GIVEN DATA -
"""

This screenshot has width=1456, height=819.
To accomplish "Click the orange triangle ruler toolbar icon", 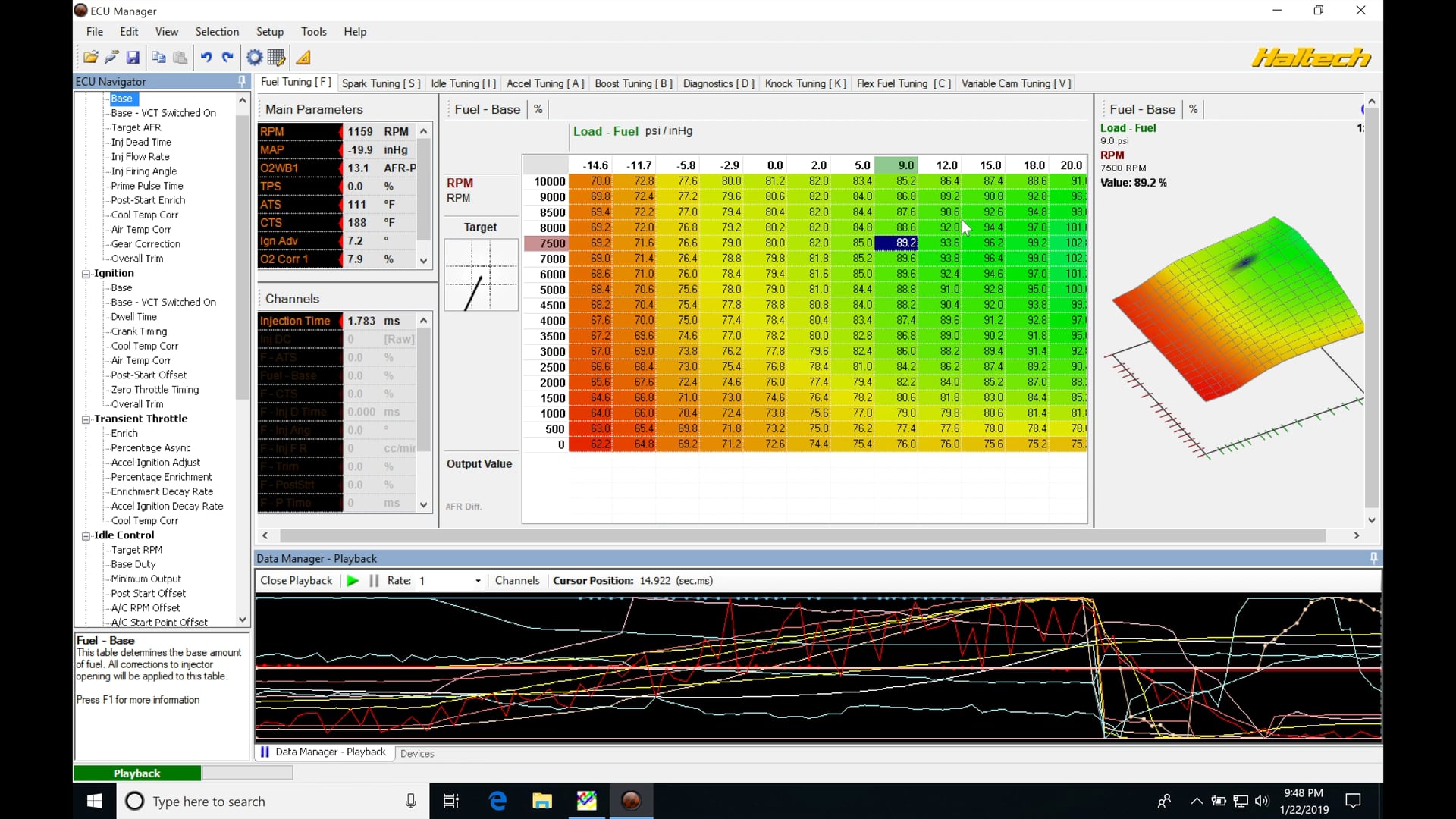I will click(x=303, y=57).
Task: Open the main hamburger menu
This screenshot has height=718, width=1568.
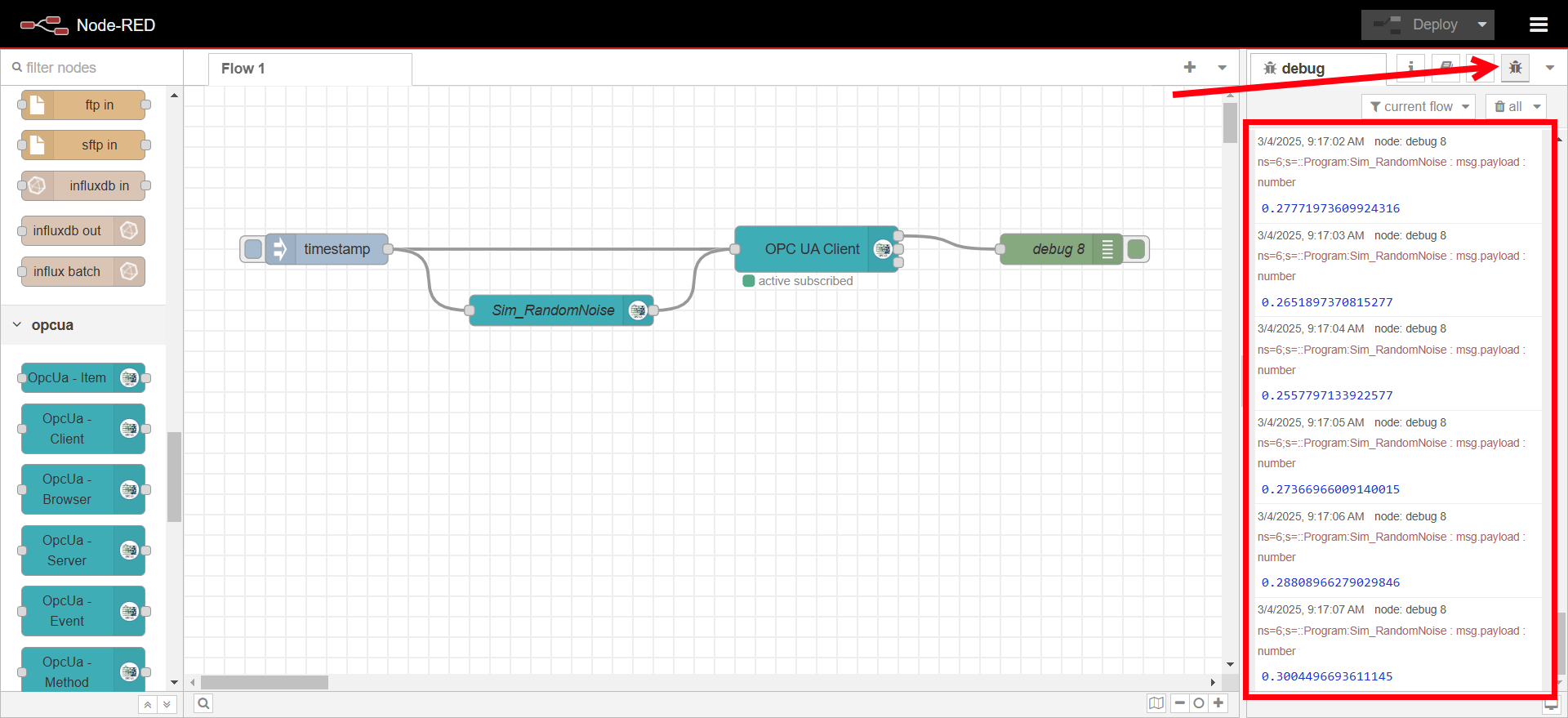Action: [x=1539, y=25]
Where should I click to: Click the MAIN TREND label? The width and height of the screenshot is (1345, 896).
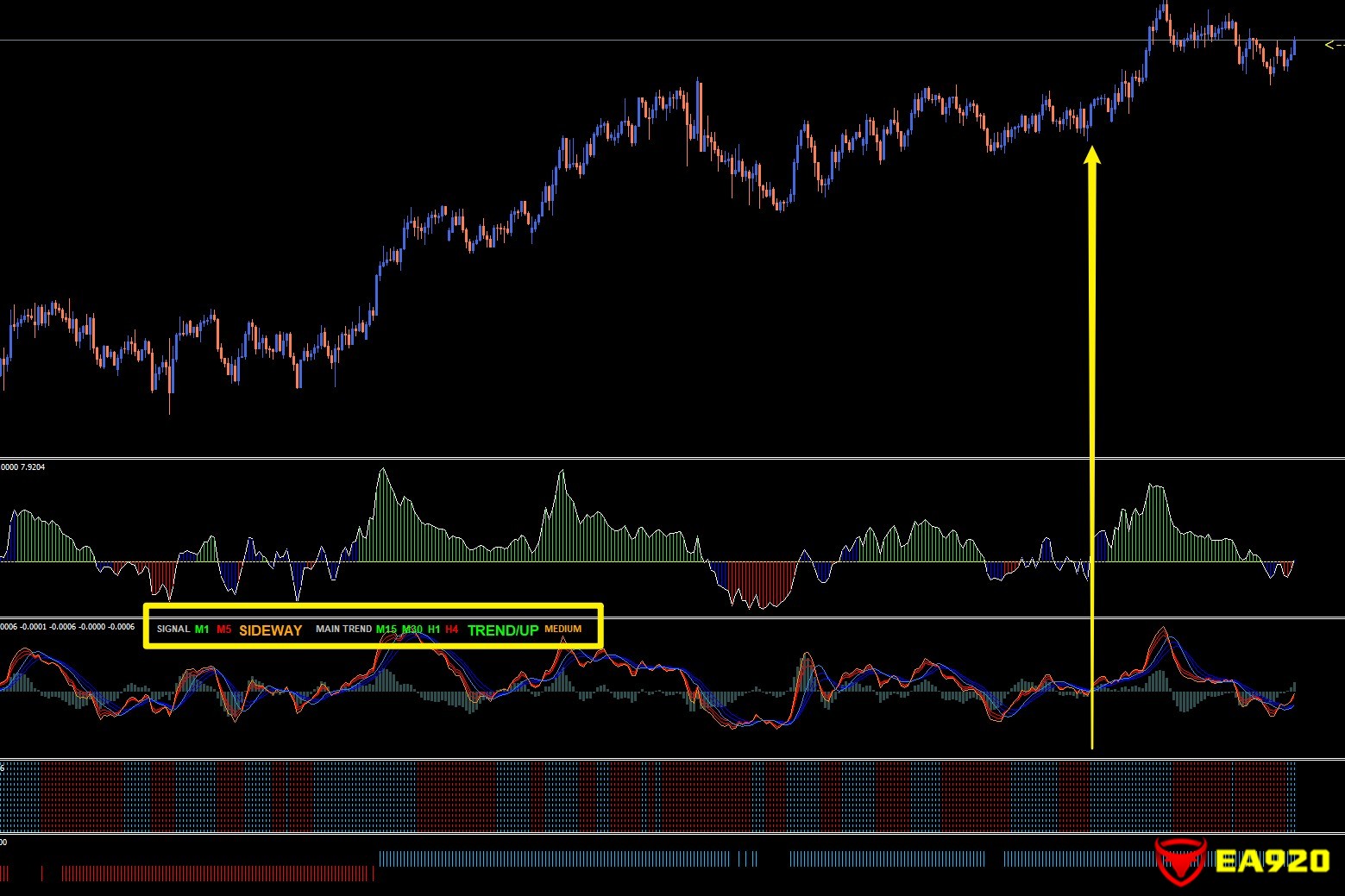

"""

Reproduce the data from the line containing "Task: Open the main hamburger menu" through the end, inclusive, replacing "hamburger" with "navigation" and leaving everything else unchanged. Omit the pictures.

TASK SOLUTION -
Task: Open the main navigation menu
This screenshot has height=718, width=1568.
Action: [x=1539, y=25]
Where should I click to: Click the MAIN TREND label? The width and height of the screenshot is (1345, 896).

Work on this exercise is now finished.